Constructs a zeroed AMD buffer resource descriptor.

get_base_ptr

get_base_ptr(self) -> Int

Gets the base pointer address from the buffer resource descriptor.

Returns:

Int: The base pointer address as an integer.

load

load[dtype: DType, width: Int, *, cache_policy: CacheOperation = CacheOperation.ALWAYS](self, vector_offset: Int32, *, scalar_offset: Int32 = Int32(0)) -> SIMD[dtype, width]

Loads data from the buffer using AMD buffer load intrinsic.

Parameters:

  • dtype (DType): Data type to load.
  • width (Int): Number of elements to load.
  • cache_policy (CacheOperation): Cache operation policy.

Args:

  • vector_offset (Int32): Offset in elements from the base pointer.
  • scalar_offset (Int32): Additional scalar offset in elements.

Returns:

SIMD[dtype, width]: SIMD vector containing the loaded data.

load_to_lds

load_to_lds[dtype: DType, *, width: Int = 1, cache_policy: CacheOperation = CacheOperation.ALWAYS, async_copies: Bool = False](self, vector_offset: Int32, shared_ptr: UnsafePointer[Scalar[dtype], address_space=AddressSpace.SHARED], *, scalar_offset: Int32 = Int32(0))

Loads data from global memory and stores to shared memory.

Copies from global memory to shared memory (aka LDS) bypassing storing to register.

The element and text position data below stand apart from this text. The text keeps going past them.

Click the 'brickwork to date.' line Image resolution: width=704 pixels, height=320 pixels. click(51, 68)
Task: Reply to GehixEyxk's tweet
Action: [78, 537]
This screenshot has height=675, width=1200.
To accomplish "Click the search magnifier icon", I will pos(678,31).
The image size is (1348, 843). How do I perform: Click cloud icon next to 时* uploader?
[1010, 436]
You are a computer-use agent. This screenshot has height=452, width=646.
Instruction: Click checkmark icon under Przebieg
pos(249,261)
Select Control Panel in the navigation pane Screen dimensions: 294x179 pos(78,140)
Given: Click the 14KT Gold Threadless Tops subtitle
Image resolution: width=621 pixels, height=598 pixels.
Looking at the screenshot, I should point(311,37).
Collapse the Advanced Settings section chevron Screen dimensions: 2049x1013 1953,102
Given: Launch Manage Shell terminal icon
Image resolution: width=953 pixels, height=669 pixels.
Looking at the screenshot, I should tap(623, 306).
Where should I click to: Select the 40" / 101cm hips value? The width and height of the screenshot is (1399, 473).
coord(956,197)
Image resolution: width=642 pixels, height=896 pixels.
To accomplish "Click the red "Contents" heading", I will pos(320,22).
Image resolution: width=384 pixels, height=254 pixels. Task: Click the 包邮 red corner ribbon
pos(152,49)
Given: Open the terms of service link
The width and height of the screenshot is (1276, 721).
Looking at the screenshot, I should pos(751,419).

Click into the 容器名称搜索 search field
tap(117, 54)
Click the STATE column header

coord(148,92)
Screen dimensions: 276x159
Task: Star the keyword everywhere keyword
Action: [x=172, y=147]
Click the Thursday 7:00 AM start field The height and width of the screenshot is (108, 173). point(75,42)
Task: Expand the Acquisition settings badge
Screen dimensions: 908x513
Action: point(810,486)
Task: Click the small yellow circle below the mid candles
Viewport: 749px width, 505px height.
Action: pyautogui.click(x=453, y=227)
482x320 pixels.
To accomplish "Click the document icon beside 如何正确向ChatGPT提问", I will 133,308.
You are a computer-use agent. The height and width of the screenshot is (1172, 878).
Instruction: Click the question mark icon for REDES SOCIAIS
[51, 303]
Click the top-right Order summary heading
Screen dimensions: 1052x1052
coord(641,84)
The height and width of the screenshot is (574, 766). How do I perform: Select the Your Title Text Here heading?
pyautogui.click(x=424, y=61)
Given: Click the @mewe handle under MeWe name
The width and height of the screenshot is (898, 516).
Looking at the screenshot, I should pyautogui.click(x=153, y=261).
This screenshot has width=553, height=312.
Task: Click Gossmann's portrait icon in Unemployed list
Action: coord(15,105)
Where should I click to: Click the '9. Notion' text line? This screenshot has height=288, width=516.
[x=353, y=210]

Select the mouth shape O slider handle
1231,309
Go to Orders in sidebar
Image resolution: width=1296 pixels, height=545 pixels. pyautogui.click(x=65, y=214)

Uses the .ptr. form (descriptor as ptr addrspace(8)) over the legacy <4 x i32> form. Both lower to the same MUBUF buffer_load_*_lds instruction on gfx9x/CDNA, but the .ptr. form exposes the descriptor as a typed pointer so ScopedNoAliasAA / SIInsertWaitcnts can reason about it. The legacy form produced a 0.76-abs MLA decode regression at output[0,0,0,0] when used from attention DMAs — the .ptr. form is MLA-safe.

Parameters:

  • dtype (DType): The dtype of the data to be loaded.
  • width (Int): The SIMD vector width.
  • cache_policy (CacheOperation): Cache operation policy controlling cache behavior at all levels.
  • async_copies (Bool): If True, attach the amdgpu.AsyncCopies alias scope to the load — unlocks ScopedNoAliasAA-driven optimizations (LICM, CSE, reordering) and, on AMDGPU, the vmcnt relaxation in SIInsertWaitcnts (LLVM PR #74537): a later ds_read tagged noalias against the same scope can skip s_waitcnt vmcnt(0). Only set True when (a) every LDS read of this data carries the matching noalias tag, AND (b) the kernel maintains an explicit runtime fence (s_waitcnt vmcnt(0) + s_barrier) — scheduling hints like s_sched_group_barrier do NOT qualify. Defaults to False (safe for all callers). Future extension: the backend can bucket up to 8 distinct scopes independently (LDSDMAStores slots), so more scope variants could be added here if a kernel wants multiple independent DMA streams.

Args:

store

store[dtype: DType, width: Int, *, cache_policy: CacheOperation = CacheOperation.ALWAYS](self, vector_offset: Int32, val: SIMD[dtype, width], *, scalar_offset: Int32 = Int32(0))

Stores a register variable to global memory with cache operation control.

Writes to global memory from a register with high-level cache control.

Note:

  • Only supported on AMD GPUs.
  • Provides high-level cache control via CacheOperation enum values.
  • Maps directly to llvm.amdgcn.raw.buffer.store intrinsics.
  • Cache control bits:
  • SC[1:0] controls coherency scope: 0=wave, 1=group, 2=device, 3=system.
  • nt=True: Use streaming-optimized cache policies (recommended for streaming data).

Parameters:

  • dtype (DType): The data type.
  • width (Int): The SIMD vector width.
  • cache_policy (CacheOperation): Cache operation policy controlling cache behavior at all levels.

Args:

  • vector_offset (Int32): Vector memory offset in elements (per thread).
  • val (SIMD[dtype, width]): Value to write.
  • scalar_offset (Int32): Scalar memory offset in elements (shared across wave).